Once you have Classic Python with the win32all extensions, you get complete access to COM and all of the lower-level Win32 APIs -- plus all of Python's other powerful possibilities, of course. For example, you can get a module that respects the DBAPI interface and is internally implemented on top of ADO -- so you can choose to program to ADO-interfaced data sources without losing the portability and simplicity of Python's DBAPI; alternatively, you can instead choose to use ADO directly from your own Python code (if you don't care about portability, of course).
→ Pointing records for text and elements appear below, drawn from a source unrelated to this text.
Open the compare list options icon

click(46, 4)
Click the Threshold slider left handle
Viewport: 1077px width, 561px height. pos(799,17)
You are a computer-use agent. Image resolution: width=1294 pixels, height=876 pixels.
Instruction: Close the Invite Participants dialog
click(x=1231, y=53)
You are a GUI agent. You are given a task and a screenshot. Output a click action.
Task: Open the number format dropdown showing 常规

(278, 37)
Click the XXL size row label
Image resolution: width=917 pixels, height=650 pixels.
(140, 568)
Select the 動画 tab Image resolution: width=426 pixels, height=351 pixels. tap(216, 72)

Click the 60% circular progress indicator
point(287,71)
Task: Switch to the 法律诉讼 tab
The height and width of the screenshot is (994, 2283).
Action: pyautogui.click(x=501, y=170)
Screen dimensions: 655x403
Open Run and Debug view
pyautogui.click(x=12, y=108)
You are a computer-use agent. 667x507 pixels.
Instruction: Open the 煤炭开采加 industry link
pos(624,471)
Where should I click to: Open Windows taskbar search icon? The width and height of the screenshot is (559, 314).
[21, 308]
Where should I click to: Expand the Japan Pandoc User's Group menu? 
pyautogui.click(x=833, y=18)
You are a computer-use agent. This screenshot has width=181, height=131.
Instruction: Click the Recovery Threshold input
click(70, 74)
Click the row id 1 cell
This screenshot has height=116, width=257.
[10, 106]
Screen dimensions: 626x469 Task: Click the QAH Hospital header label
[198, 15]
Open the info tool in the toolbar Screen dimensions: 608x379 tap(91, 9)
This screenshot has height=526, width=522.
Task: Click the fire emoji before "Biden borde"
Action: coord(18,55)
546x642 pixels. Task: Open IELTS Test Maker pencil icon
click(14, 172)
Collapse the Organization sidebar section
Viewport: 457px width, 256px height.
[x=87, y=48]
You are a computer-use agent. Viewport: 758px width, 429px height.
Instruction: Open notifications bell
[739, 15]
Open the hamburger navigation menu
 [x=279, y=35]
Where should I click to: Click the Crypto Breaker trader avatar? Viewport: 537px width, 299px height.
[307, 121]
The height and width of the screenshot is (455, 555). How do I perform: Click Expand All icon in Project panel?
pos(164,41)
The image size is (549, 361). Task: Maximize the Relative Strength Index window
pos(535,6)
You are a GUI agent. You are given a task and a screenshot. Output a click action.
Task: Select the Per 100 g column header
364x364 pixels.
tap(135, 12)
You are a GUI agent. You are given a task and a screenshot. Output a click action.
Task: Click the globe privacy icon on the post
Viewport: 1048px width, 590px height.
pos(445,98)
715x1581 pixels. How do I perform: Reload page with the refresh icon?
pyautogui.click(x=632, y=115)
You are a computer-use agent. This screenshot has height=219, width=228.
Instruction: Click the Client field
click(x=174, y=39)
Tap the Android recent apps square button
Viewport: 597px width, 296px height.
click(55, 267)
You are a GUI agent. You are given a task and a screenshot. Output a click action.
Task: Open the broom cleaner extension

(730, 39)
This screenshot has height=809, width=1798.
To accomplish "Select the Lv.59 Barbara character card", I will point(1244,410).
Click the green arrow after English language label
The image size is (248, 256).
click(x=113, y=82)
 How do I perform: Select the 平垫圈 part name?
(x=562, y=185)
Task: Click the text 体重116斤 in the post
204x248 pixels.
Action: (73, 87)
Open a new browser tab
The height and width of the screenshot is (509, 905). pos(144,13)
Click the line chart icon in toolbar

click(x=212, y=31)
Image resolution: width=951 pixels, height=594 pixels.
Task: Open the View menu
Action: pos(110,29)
Similarly, you can keep using Python's typical cross-platform GUI toolkits (the somewhat poor but very simple Tkinter, the rich, powerful and free wxPython, or the incredibly powerful commercial PyQt), or you can choose to use a Python interface to Microsoft's classic MFC (known as PythonWin, and included in win32all) -- you can integrate ActiveX Controls in the interface as you might in Visual Basic, and so on.
If you program server-side web logic in Python, you can choose to integrate with IIS via ASP (since, with win32all, Python implements Microsoft's "Active Scripting" standard), instead of using Python's own more powerful approaches such as the Webware toolkit (which can integrate with IIS, Apache or other servers, and gives you a wealth of choices in terms of architectures for your Python-coded web pages, including ASP-like embedding of Python code directly inside HTML, "servlets" similar to those Java made familiar, and/or templating approaches that often provide the solution that will be easiest to maintain and extend for non-programmer website designers).
When feasible, I would normally suggest choosing Python-specific architectures (such as Webware for websites, PyQt for GUIs, native DBAPI modules for SQL interfacing, etc), but Python's uncanny ability to infiltrate into every technological niche may allow its use in situations based on the need to extend existing systems, where technology-choice and architecture-choice constraints preclude the use of languages bent on providing their own preferred architectures and technologies.